Available records:

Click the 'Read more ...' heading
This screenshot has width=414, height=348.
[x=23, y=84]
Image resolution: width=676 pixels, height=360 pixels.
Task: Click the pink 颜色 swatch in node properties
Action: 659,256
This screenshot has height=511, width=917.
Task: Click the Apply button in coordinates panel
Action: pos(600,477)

Exercise goal: Copy out all of the data above line for line, with every word, number, and symbol kept as it appears.

Result of this exercise:
Click the 'Read more ...' heading
This screenshot has width=414, height=348.
[x=23, y=84]
Image resolution: width=676 pixels, height=360 pixels.
Task: Click the pink 颜色 swatch in node properties
Action: 659,256
This screenshot has height=511, width=917.
Task: Click the Apply button in coordinates panel
Action: pos(600,477)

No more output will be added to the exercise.